(Collected data)
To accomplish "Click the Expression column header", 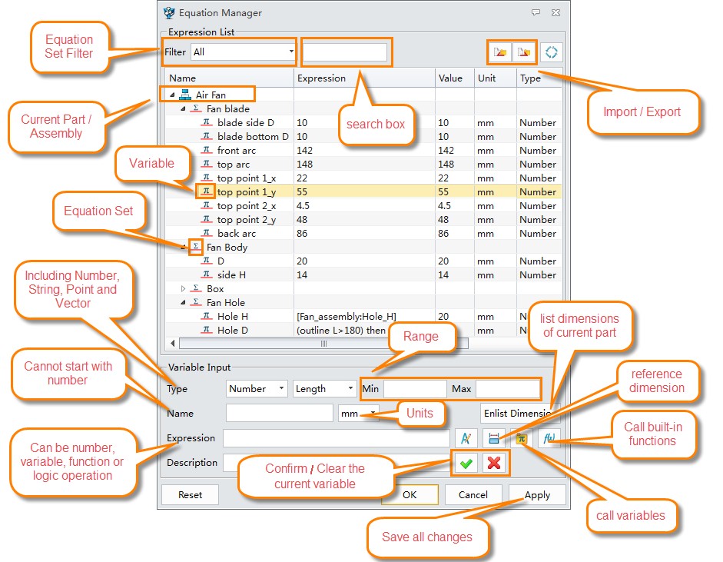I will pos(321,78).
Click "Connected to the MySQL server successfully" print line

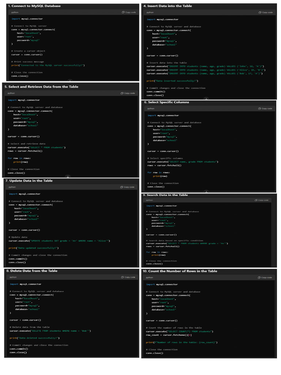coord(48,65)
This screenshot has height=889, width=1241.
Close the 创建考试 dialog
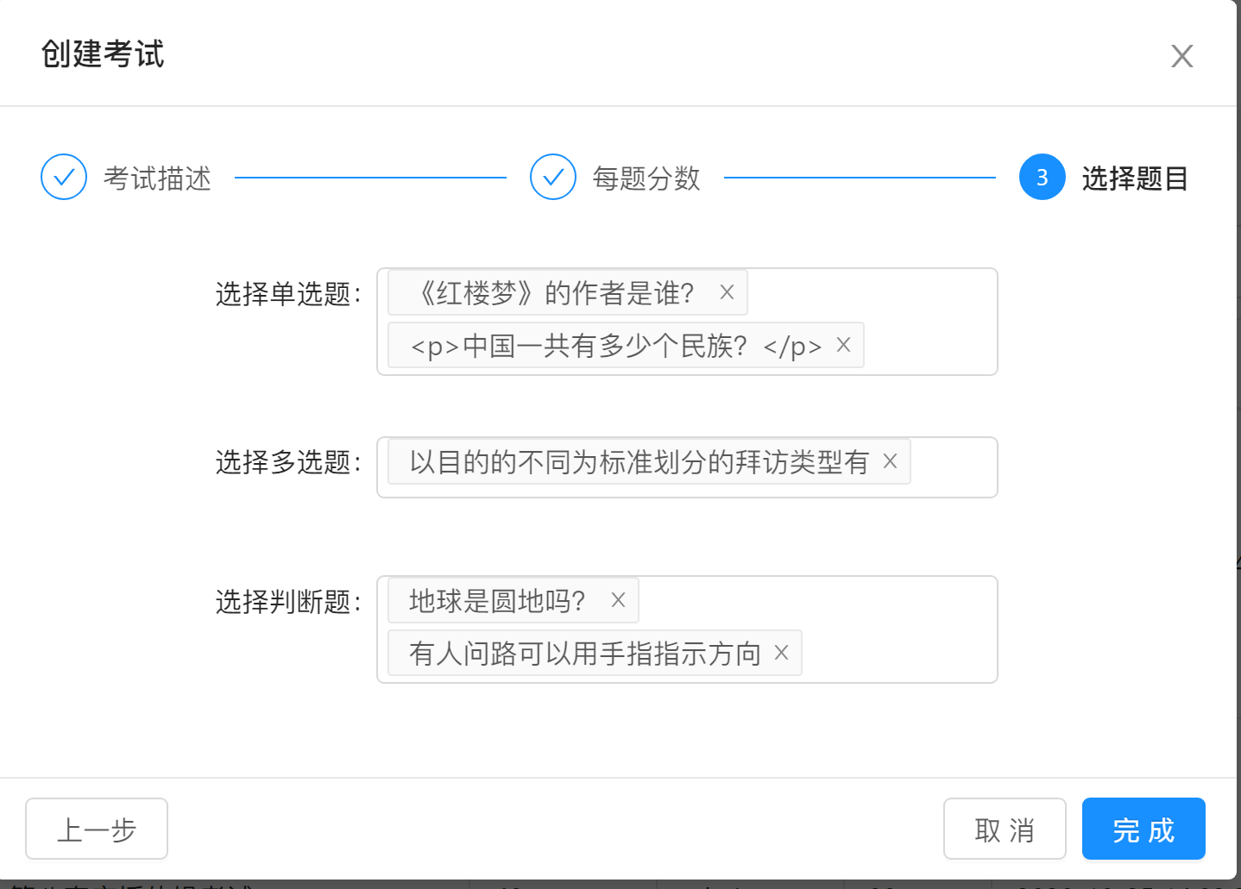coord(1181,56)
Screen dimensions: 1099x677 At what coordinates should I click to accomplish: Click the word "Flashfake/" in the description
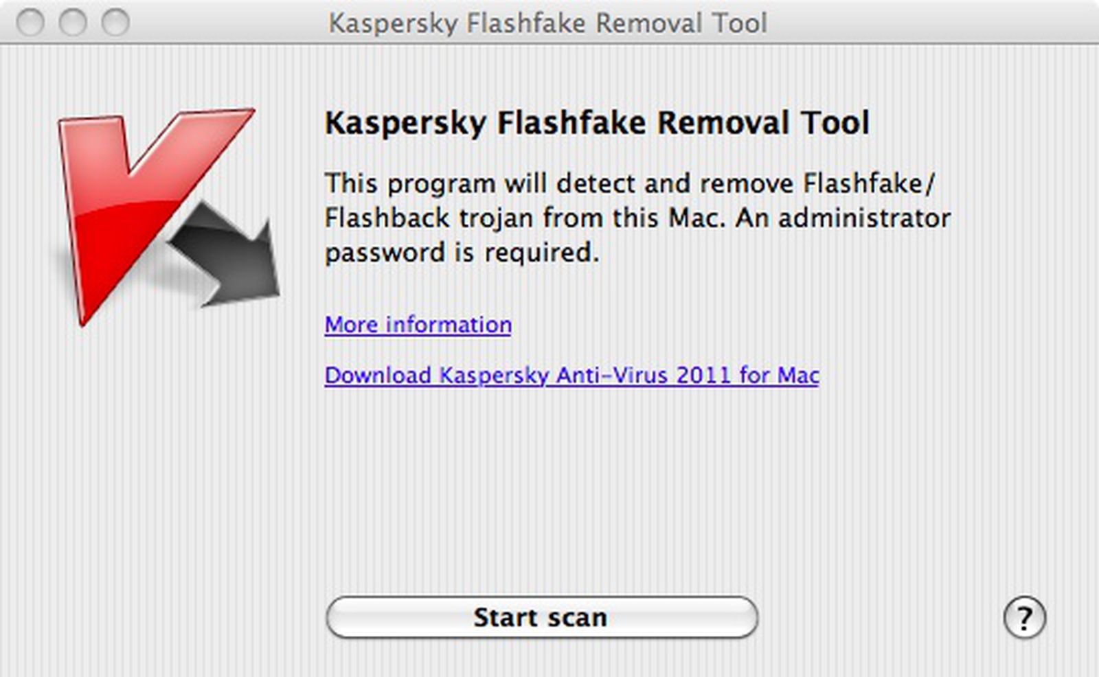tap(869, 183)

> [AIM OF THE TASK]
Pictures are to be omitted. The lines from the line holding "Close the 创建考试 dialog" through the closing line of the data above are to be set down exactly, and nothing more.

> [ANSWER TO THIS TASK]
Close the 创建考试 dialog
coord(1181,56)
Screen dimensions: 1099x677 At what coordinates should I click to accomplish: Click the word "Flashfake/" in the description
tap(869, 183)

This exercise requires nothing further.